Обычай чокаться между прочим объясняют тем желанием, чтобы все пять чувств принимали участие при дружеской выпивке и пожелании здоровья и всяких успехов. Четыре чувства обязательно участвуют, как зрение, обоняние, вкус и осязание. Недостает места для участия с товарищами пятому живому чувству — слуху. Чок в бочок его выручает, примиряет с прочими и оправдывает перед ними.

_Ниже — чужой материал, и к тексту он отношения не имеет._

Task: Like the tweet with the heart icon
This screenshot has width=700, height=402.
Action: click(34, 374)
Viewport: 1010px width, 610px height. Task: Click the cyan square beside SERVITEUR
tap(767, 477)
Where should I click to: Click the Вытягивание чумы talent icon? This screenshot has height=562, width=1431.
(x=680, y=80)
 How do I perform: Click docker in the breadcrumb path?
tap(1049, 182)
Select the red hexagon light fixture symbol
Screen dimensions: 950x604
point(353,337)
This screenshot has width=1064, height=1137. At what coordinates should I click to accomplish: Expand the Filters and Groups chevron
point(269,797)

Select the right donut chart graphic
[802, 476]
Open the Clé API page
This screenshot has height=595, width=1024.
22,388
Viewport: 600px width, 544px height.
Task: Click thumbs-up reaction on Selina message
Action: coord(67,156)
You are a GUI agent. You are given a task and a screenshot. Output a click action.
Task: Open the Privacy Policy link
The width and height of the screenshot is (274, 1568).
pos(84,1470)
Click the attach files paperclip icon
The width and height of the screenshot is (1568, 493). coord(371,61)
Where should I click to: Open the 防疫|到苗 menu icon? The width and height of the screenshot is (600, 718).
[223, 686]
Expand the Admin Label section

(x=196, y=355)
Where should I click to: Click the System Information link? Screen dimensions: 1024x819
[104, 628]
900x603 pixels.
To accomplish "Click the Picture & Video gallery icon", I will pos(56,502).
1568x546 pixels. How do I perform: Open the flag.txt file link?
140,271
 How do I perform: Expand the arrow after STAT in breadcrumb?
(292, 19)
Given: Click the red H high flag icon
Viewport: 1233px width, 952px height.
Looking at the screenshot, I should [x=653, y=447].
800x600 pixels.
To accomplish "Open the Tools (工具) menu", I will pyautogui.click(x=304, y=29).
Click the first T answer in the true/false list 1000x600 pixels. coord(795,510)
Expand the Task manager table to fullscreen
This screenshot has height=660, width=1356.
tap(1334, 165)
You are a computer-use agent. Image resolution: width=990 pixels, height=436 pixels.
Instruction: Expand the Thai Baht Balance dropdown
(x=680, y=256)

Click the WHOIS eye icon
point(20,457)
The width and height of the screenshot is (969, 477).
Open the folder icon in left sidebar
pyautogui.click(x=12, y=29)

Удобно чокаться и побратимить в тех случаях, когда каждый свою чарку держит, из своей чашки пьет (как староверы-федосеевцы). Как же поступать, когда на всех одна чарка и наливает ее сам хозяин подносит первому гостю? Всегда этот упирается, зная обряд и порядок, и охотно чванится, и притворно ломается, отстраняя наружной стороной кулака правой руки налитой сосуд, кланяясь и прося «начинать с хозяина». Только старинные остряки улавливали тот момент, когда уламывался спесивый и протягивал уже руку: неожиданно и быстро опрокидывали они на лоб себе «стыдливую рюмку», рассчитывая на скрытное, но несомненное легкое неудовольствие от шутливого обмана. Конечно, при этом всякий счел бы себе в обиду и, в лучшем случае, нашел бы неприличным, если бы хозяин наливал и потчивал его «через руку», т. е. оборотя кулак пальцами кверху (что неприлично).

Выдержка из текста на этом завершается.